DALLAS—Ashford Hospitality Trust Inc. has reported its financial results and performance measures for the first quarter ended March 31. The comparable performance measurements for occupancy, ADR, RevPAR and hotel EBITDA assume each of the hotel properties in the company’s hotel portfolio as of March 31, were owned as of the beginning of each of the periods presented. Unless otherwise stated, all reported results compare the first quarter ended March 31, 2019 with the first quarter ended March 31, 2018.

“We are pleased with our recent value-added strategy accomplishments,” stated Douglas A. Kessler, Ashford Trust president/CEO, in the company’s earnings report. “The successful continued utilization of the ERFP benefits our portfolio via the acquisition of higher quality, higher RevPAR hotels at very attractive returns. During the quarter, the refinancing furthered our prior achievements to improve debt terms and enhance our balance sheet; while asset management’s unwavering efforts concentrated on maximizing cash flow and unlocking embedded value. Looking ahead, we are focused on generating superior long term shareholder returns.”

Strategic Overview:

  • Opportunistic focus on upper-upscale, full-service hotels
  • Targets moderate leverage levels to enhance equity returns
  • Highly aligned management team and advisory structure
  • Attractive dividend yield of approximately 8.5%
  • Targets cash and cash equivalents at a level of 25-35% of total equity market capitalization for the purposes of: working capital needs at property and corporate levels; providing a hedge in the event of uncertain economic times; and being prepared to pursue accretive investments or stock buybacks as those opportunities arise.

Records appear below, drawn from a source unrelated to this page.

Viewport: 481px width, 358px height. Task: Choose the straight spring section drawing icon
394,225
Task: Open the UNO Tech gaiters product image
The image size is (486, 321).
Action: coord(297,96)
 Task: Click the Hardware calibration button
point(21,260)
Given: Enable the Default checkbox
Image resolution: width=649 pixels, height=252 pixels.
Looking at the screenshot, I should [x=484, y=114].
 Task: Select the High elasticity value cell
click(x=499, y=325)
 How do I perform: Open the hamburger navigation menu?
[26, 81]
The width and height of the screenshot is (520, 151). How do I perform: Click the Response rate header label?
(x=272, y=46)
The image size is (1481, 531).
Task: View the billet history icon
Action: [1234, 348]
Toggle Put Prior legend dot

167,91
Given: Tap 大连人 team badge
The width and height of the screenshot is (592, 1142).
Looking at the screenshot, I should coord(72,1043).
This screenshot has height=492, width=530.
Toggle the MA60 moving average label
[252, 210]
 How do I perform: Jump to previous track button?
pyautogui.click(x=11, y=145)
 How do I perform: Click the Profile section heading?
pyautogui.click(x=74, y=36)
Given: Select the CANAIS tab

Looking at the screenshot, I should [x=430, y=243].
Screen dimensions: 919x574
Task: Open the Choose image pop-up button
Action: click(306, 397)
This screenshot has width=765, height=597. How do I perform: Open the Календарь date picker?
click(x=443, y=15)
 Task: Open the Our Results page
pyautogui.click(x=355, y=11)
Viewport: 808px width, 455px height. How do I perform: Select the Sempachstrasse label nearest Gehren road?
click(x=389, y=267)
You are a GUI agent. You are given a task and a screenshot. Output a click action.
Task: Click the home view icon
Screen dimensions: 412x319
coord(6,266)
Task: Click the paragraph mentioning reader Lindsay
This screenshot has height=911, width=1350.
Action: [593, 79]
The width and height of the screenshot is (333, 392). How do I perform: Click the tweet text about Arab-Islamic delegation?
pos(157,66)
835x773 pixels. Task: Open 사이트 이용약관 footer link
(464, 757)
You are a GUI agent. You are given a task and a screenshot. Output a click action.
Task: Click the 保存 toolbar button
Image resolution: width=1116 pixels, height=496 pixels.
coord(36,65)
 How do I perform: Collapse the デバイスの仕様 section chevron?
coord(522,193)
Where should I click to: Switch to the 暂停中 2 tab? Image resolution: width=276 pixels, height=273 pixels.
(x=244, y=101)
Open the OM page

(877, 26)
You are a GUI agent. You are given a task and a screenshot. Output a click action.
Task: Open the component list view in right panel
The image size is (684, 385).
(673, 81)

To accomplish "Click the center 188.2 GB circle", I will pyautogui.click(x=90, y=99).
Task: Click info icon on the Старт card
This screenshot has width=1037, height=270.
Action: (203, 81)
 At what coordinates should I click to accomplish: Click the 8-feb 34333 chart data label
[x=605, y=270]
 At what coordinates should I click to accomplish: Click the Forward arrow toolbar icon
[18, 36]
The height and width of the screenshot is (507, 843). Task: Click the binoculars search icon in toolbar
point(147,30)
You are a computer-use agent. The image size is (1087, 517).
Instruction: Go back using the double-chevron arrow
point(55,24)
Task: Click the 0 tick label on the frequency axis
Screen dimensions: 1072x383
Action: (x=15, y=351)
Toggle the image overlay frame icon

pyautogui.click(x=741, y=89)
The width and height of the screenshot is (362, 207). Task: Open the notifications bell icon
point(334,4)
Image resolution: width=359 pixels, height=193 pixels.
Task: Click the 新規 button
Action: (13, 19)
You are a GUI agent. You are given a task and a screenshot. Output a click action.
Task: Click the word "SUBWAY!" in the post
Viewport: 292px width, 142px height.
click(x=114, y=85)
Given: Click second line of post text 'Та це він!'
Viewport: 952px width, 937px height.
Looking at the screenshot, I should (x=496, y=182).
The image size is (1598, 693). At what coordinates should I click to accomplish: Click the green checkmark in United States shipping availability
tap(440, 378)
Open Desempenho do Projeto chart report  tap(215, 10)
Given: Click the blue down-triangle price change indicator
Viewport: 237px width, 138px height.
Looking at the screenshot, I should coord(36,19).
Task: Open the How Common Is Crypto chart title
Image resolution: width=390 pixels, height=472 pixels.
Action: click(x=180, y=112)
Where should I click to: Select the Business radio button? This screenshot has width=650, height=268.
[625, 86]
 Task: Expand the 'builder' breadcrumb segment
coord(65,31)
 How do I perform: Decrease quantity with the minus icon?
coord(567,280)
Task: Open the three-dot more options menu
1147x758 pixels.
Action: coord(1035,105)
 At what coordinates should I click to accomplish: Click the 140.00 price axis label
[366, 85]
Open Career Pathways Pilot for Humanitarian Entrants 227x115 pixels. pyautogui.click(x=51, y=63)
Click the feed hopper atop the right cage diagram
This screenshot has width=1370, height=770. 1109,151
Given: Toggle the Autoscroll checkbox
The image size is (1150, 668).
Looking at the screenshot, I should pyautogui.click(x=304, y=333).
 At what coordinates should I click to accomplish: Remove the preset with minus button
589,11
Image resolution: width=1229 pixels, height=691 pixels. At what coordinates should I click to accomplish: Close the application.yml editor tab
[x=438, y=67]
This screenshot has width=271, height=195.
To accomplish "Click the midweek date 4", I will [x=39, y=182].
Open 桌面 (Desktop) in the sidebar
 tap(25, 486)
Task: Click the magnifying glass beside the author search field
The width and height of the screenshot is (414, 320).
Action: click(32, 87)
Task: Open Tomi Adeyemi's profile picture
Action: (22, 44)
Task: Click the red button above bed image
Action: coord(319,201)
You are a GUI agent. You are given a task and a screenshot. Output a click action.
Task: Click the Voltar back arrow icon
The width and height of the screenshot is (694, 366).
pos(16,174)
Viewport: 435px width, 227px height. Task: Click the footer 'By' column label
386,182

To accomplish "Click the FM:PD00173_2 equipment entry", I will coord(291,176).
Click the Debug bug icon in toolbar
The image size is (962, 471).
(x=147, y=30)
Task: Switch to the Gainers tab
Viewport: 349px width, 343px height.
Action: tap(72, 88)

Financial and Operating Highlights:

  • Net loss attributable to common stockholders was $48.7 million or $0.49 per diluted share for the quarter.
  • Comparable RevPAR for all hotels increased 1.9% to $122.10 during the quarter.
  • Comparable RevPAR for all hotels not under renovation increased 2.7% to $119.90 during the quarter.
  • Adjusted EBITDAre was $100.5 million for the quarter.
  • Adjusted funds from operations (AFFO) was $0.26 per diluted share for the quarter.
  • As of May 2, 2019, the company’s common stock is trading at an approximate 8.5% dividend yield.
  • During the quarter, the company completed the acquisition of the 310-room Embassy Suites New York Midtown Manhattan in New York for $195 million.
  • During the quarter, the company completed the acquisition of the 178-room Hilton Santa Cruz/Scotts Valley in Santa Cruz, CA for $50 million.
  • During the quarter, the company refinanced a mortgage loan on two hotels for $240 million.
  • CapEx invested during the quarter was $38.0 million.